• [WHAT IS EXPECTED]: What you should write out is every line from the one containing "You are a computer-use agent." to the end of the data, exactly and with nothing else.

-- DATA EXTRACTS follows --

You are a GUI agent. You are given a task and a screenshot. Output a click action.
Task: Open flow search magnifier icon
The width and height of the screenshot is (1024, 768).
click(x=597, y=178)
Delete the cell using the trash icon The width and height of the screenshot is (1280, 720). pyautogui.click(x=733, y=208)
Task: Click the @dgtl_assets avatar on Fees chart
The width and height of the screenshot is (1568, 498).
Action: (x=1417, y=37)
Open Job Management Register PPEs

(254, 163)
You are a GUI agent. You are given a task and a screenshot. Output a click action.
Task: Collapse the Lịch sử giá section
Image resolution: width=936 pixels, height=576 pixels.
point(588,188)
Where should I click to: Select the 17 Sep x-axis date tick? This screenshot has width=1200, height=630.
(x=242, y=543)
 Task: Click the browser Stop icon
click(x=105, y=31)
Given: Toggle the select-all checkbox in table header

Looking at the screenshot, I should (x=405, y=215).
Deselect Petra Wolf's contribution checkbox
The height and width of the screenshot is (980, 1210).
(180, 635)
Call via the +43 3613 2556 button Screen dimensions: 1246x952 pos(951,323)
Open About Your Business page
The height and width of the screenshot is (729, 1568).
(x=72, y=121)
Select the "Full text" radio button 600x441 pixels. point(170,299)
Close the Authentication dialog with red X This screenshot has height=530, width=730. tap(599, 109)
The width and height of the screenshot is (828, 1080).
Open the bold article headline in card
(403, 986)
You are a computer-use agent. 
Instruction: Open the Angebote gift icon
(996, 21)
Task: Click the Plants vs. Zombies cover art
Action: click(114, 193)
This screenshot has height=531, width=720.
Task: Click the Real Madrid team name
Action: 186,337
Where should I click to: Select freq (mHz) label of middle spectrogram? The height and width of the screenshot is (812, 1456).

-- DATA EXTRACTS concluded --

• [WRITTEN ANSWER]:
You are a computer-use agent. 
Instruction: Open the Angebote gift icon
(996, 21)
Task: Click the Plants vs. Zombies cover art
Action: click(114, 193)
This screenshot has height=531, width=720.
Task: Click the Real Madrid team name
Action: 186,337
Where should I click to: Select freq (mHz) label of middle spectrogram? The height and width of the screenshot is (812, 1456).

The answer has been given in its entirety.